Prendi Rai, salvi Fininvest. Anche Silvio B. l’uomo dal “sole in tasca”, stavolta è pessimista: “In complesso la nostra televisione è un’azienda matura, con buona redditività, che tuttavia lentamente si avvia al declino”. Bisogna inventarsi qualcosa. I suoi dirigenti suggeriscono quelle più tradizionali: un piano di dismissioni per raccattare quattrini e rimborsare le banche. Ma lui non ci sente. Il 18 gennaio ’93 boccia la proposta di vendere “un’importante partecipazione” di Telepiù (che illegalmente possiede quasi per intero tramite vari prestanomi, in barba alla legge Mammì che gli consente un misero 10%): “Non è questo il momento, nonostante le difficoltà finanziarie. La tv del futuro è quella che vende programmi”. E il 22 febbraio affossa pure “l’operazione Ame-Sbe così come si sta configurando”, cioè il collocamento in Borsa di quote che la Silvio Berlusconi Editore detiene in Mondadori. Guai a “rinunciare al totale controllo di un gioiello”. Che fare allora? Ecco il suo piano, che lascia tutti con gli occhi sgranati e le bocche aperte: “L’unica, concreta, importante azione possibile a breve è quella di un accordo con la Rai: potrebbe arrivare a ridurre i costi di 300-350 miliardi l’anno. È urgente per questo intervenire nel processo in atto di ridefinizione della struttura della Rai, per far sì che le massime responsabilità siano assunte da veri manager (con i quali sarebbe più agevole raggiungere un buon accordo) e prega Roberto Spingardi (capo del Personale Fininvest, ndr) di suggerirgli al riguardo alcuni nominativi di persone papabili (congiuntamente a G. Letta)”. Traduzione: il padrone della Fininvest vuole scegliersi i dirigenti della Rai. Imbottire Viale Mazzini di manager “amici”, perché “tengano bassa” la programmazione della concorrenza, dando un po’ di fiato alle sue boccheggianti tv.

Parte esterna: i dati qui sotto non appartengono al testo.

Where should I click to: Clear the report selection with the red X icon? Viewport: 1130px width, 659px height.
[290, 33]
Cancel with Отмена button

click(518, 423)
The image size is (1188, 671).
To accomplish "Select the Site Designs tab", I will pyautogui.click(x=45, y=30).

Il tetto che scotta. Per legge, nella corsa contro il Biscione, il cavallo della Rai già parte con l’handicap: avendo il canone, deve rispettare un tetto pubblicitario più basso di quello della Fininvest. B. può inondare i suoi canali con un 18% di spot all’ora, la tv di Stato non può superare il 12. È uno dei tanti regali del Caf al Cavaliere: il canone Rai è fra i più bassi d’Europa e viene evaso da 3,5 milioni di utenti. Se vuole aumentare gli introiti, la Rai non può aumentare la pubblicità e deve investire enormi risorse per battere la Fininvest. Solo così riesce a invogliare gli inserzionisti a pagare i suoi spot più cari di quelli del Biscione. Più sale lo share, più costa uno spot, più soldi si incassano. Non solo. Chi pianifica una campagna pubblicitaria preferisce acquistare spazi dal numero 1 sul mercato. E se, per ipotesi, può permettersi un solo spot, non ha dubbi: lo prenota sulla Rai. Almeno finché batte la Fininvest.

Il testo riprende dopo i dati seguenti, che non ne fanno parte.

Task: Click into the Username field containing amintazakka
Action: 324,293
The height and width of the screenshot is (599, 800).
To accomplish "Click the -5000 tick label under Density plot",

Anche la Fininvest, però, per tenere il passo con la Rai, deve dissanguarsi. E non può più permetterselo, con le banche all’uscio che le chiedono di rientrare. Ergo – ragiona B. – non c’è che un rimedio: mettersi d’accordo con la Rai, cioè con la concorrenza. Un disarmo bilanciato che porti entrambi i contendenti ad abbassare gli investimenti, dunque la qualità e – quel che più conta – i costi. Per il momento il Cavaliere, essendo un privato cittadino, deve cercare un accordo con i partiti che controllano il servizio pubblico. Poi, quando diventerà lui stesso un politico, anzi il capo del governo e dunque il padrone della Rai, farà tutto da solo.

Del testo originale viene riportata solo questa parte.